A non-invasive blood test, which could be used as a potential tool for the early detection of five common types of cancer up to four years before conventional diagnosis, is reported in a study published in Nature Communications.
The survival of cancer patients significantly increases when the disease is identified at early stages, as the tumour can be surgically removed or treated with appropriate drugs. However, only a limited number of screening tests exist for a few cancer types.
In their study, Kun Zhang and colleagues describe a blood-based cancer screening test, called PanSeer, which examines cancer-specific methylation signatures in the blood. The authors perform an analysis on plasma samples obtained from 605 asymptomatic individuals, 191 of whom were later diagnosed with cancer. They also profile plasma samples from an additional 223 diagnosed cancer patients as well as 200 primary tumour and normal tissue samples. The authors demonstrate that their test can potentially detect with high specificity five common types of cancer (stomach, esophageal, colorectal, lung or liver cancer) in post-diagnosis patients, as well as in asymptomatic individuals up to four years before conventional diagnosis.

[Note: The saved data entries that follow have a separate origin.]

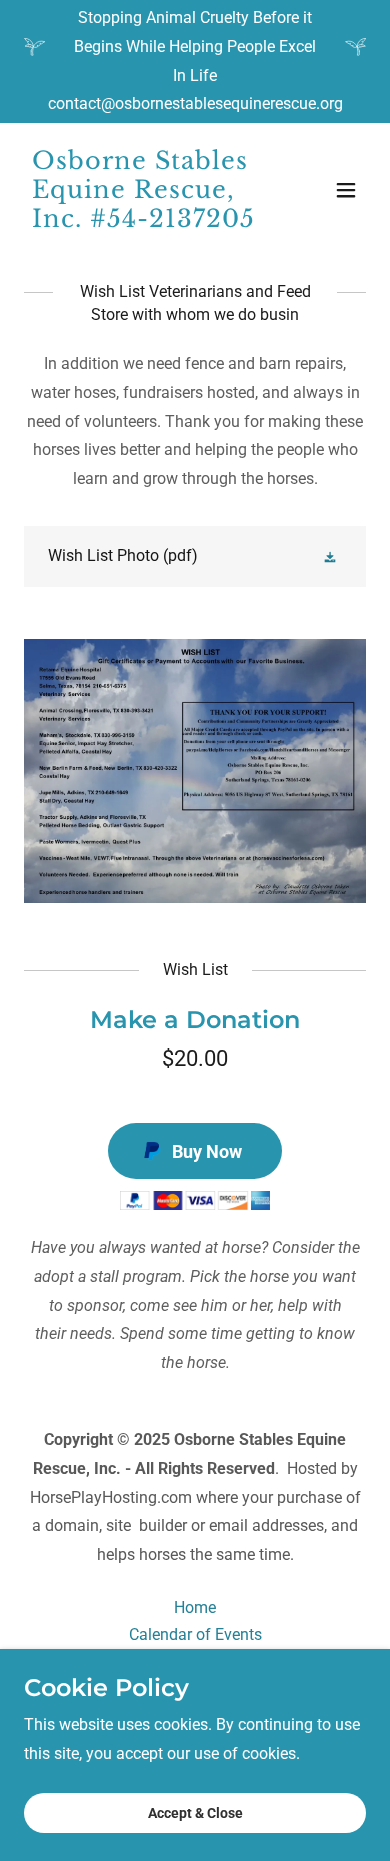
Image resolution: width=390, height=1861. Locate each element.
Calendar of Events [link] (195, 1634)
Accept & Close (195, 1813)
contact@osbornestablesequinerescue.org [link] (195, 103)
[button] (346, 190)
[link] (143, 221)
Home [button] (195, 1607)
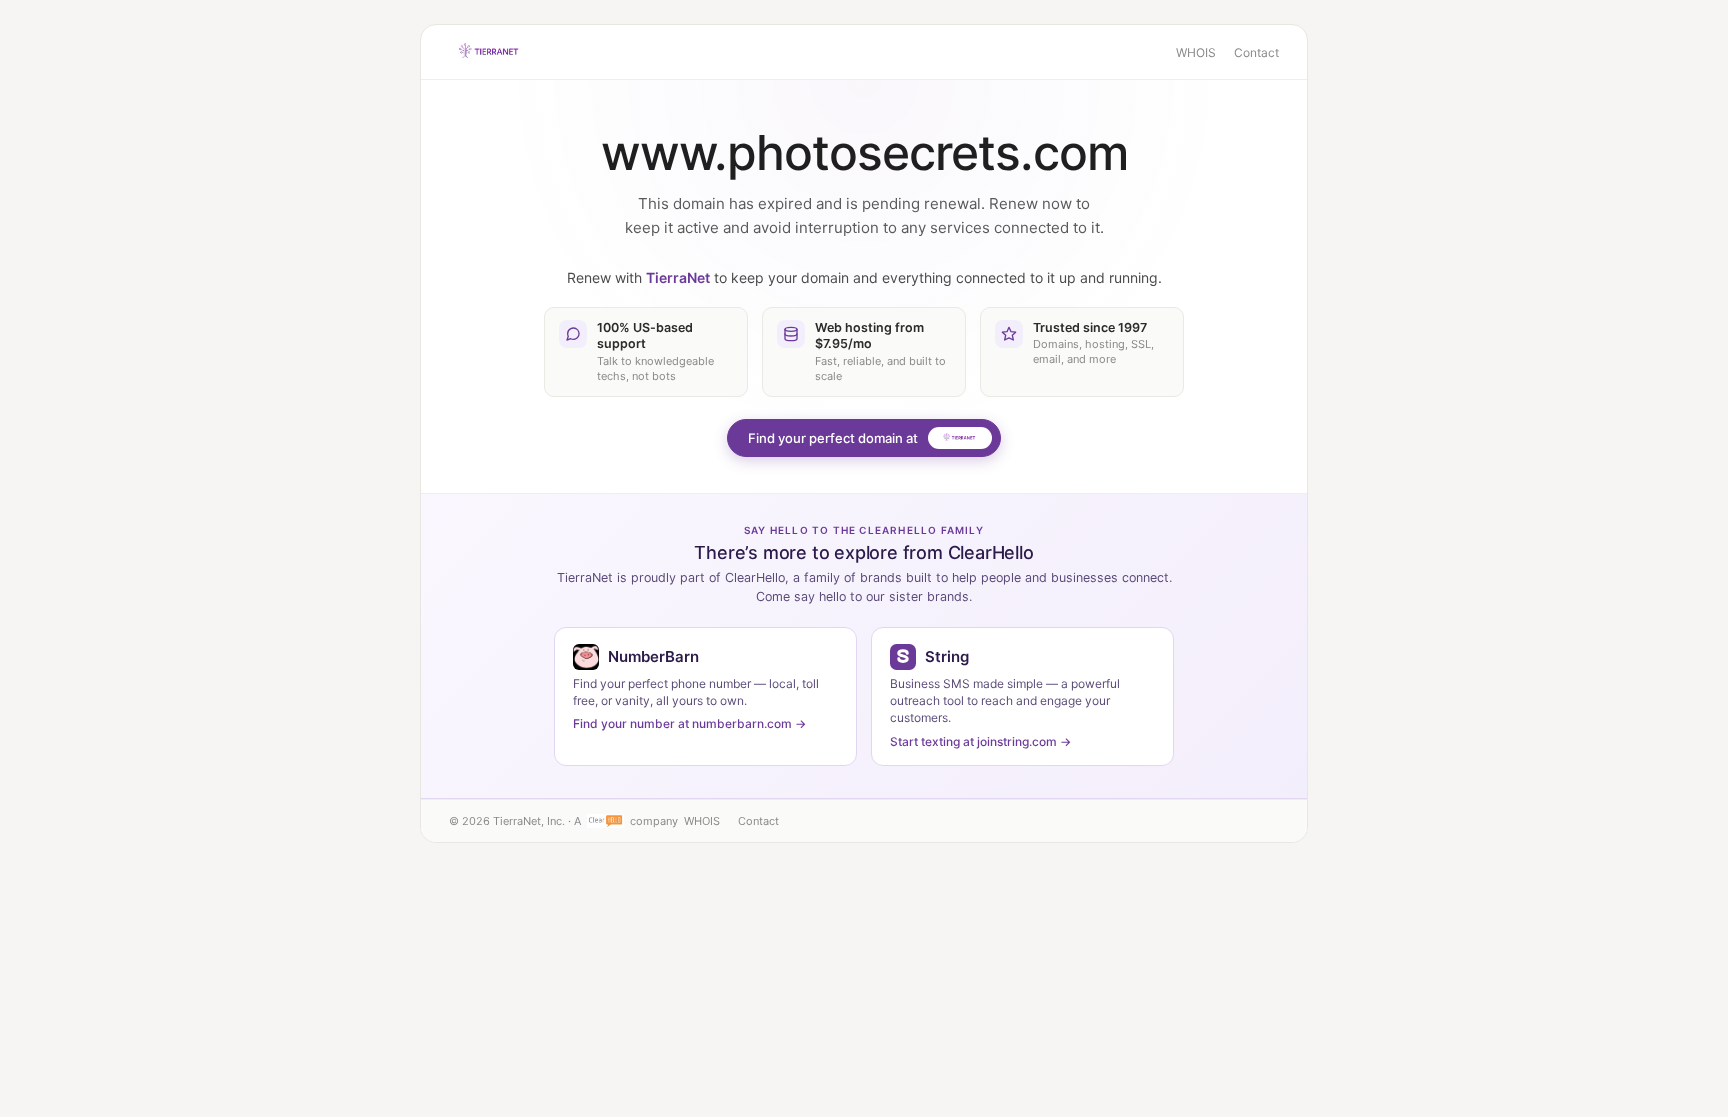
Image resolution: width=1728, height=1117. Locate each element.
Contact (1256, 52)
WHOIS (1196, 52)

The authors emphasize that the PanSeer assay is unlikely to be predicting patients who will later go on to develop cancer. Instead, it is most likely identifying patients who already have cancerous growths, but remain asymptomatic to current detection methods. They conclude that further large-scale longitudinal studies are needed to confirm the potential of the test for the early detection of cancer in pre-diagnosis individuals.